Some RTB purveyors have justified using RTB saying it's generating higher CPMs for the publishers. What we don't know is whether RTB is intrinsically better at driving higher CPMs or whether buyers are simply bidding more for the combination of media and data that they get from the publishers. A more thoughtful comparison might be to evaluate CPM for RTB-based impressions against CPM with non-RTB based impressions, where buyers have no subsequent rights to store or use seller's information. Stated plainly – buyers may be paying more for the embedded information. Without clear restrictions and with the opportunity to access and leverage a lot of information, buyers are willing to bid higher.
Another argument for RTB is that more and smarter buyers will bid and buy more. That may be correct long term, but there are two issues. First, buyers are trying to transition their Primary market buys to the Secondary market via RTB. While the newspapers have a "dollars to dimes" problem where print dollars are coming online with different CPMs, RTB creates a "dollars to quarters" problem. Does the transition to RTB enable smarter buying and greater ROI such that buyers will move dollars out of other mediums? The quarters would have to stack up much higher than the dollars for the "smarter buyers spend more" argument to work for publishers. Either way, this transition will put downward price pressure on vertical publishers disproportionately.
Second, in the short term there is a "depth of demand" issue. In the Right Media RTB pilot conducted early this year, for every 100 bid requests, buyers were bidding on roughly 10%, and then they won some percentage of that. That is a lot of publisher visibility in order for a buyer to bid 10% of the time. At the moment, it's hard to reconcile a limited set of RTB providers and low bid rates with higher CPMs unless the auctions included the publisher media and data together.
Lack of Control
Aside for the potential data leakage, sales channel conflict and general upending of the publisher sales model, RTB increases risks by reducing control of the advertising assets that are delivered. There is a lower risk issue of a buyer delivering a heavy creative and affecting the load time of the page for the user. This may not impact the seller's brand immediately, but it affects the user experience and that's an issue buyers and sellers should be sensitive to. There is a higher risk issue is that a bad ad / code is delivered onto a good publisher because the ads exist outside the seller's direct control. There are some ways to control for this, but the risks are still enhanced when the actual ad is not housed in the seller's ad server. There is another higher risk issue that a publisher who is adhering to the Self Regulatory Program for Online Behavioral Advertising (www.aboutads.info) may not be disclosing sufficiently when buyers have access or rights to leverage publisher information.

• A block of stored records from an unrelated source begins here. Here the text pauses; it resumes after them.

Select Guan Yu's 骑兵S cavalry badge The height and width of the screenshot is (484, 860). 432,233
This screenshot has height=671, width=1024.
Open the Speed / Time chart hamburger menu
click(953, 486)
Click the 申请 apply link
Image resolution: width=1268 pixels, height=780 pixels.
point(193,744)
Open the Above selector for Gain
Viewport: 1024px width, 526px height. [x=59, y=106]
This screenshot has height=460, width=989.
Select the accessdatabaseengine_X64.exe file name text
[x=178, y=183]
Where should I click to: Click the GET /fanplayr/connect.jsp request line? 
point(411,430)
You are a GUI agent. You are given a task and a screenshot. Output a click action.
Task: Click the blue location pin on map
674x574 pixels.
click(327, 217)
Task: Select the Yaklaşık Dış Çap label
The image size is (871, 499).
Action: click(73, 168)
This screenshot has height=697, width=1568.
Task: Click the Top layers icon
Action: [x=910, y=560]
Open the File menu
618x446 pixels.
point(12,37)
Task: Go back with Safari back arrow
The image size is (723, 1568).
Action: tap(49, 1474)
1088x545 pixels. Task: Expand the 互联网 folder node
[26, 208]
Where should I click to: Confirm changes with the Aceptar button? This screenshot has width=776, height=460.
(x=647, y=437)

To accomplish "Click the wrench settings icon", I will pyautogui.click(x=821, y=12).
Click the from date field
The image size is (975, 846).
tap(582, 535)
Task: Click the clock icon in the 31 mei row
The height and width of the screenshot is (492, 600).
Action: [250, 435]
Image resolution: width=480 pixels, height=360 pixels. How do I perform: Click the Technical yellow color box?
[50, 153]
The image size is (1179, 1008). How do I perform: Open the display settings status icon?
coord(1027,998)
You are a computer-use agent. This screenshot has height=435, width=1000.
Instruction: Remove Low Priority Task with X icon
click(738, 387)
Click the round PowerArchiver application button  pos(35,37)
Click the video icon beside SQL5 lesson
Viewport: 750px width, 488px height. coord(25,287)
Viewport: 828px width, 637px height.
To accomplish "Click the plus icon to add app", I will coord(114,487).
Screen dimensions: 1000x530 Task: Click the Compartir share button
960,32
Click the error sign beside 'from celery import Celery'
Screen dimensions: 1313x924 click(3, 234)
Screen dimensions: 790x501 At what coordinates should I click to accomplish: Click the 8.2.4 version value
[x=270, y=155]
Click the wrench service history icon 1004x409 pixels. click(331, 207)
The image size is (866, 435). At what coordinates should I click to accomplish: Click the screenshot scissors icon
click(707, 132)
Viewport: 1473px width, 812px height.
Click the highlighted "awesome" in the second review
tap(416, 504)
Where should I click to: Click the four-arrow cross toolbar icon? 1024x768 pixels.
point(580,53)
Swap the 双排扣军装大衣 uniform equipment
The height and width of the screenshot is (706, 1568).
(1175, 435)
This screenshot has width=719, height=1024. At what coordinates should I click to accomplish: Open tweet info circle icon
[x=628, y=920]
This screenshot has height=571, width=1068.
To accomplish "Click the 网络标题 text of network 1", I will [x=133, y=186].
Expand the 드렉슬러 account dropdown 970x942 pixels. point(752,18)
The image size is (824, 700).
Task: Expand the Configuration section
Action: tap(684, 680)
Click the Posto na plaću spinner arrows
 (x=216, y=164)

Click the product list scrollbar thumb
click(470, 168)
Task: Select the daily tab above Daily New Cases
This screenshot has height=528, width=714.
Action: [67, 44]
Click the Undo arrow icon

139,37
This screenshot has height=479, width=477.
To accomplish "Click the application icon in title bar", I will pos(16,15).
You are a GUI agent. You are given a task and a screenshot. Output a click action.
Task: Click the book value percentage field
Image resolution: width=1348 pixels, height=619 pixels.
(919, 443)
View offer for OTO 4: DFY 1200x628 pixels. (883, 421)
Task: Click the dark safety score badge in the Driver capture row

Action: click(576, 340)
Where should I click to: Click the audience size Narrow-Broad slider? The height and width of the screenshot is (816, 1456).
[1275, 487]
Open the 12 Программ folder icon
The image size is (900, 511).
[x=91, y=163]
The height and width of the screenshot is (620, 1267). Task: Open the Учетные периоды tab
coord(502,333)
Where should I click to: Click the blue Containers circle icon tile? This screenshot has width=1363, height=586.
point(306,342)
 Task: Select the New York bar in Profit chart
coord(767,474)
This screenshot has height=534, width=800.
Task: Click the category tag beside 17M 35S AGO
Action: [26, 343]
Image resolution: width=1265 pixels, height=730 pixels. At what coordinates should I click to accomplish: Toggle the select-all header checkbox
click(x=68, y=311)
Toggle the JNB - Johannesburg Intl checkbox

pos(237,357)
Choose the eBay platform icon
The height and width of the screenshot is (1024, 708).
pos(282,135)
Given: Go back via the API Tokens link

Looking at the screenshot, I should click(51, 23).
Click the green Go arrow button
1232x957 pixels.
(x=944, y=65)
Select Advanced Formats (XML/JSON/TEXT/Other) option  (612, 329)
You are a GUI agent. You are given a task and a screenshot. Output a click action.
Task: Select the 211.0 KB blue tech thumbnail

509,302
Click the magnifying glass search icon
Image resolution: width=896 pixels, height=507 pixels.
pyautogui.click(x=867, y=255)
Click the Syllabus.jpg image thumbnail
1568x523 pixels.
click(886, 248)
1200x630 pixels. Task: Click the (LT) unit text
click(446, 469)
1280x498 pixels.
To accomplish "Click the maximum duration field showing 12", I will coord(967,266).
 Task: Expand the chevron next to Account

With some major improvements, it's likely that a portion of display inventory can be cleared via RTB. If there isn't a thoughtful conversation about what both sides need to make RTB work for them beyond short term revenue, it will negatively affect publishers who depend on advertising revenue to product high quality, free content for consumers. At some point, publishers may simply revolt en masse.
The rules around the Primary Market upfront are generally static, understood and honored. The Secondary Market rules are evolving rapidly. With RTB, there are significant ramifications that I don't believe publishers are either aware of, happy about or able to control yet. Innovations around RTB can alleviate or address many of the issues, but publishers must engage in the conversation about how the markets are evolving more than they have.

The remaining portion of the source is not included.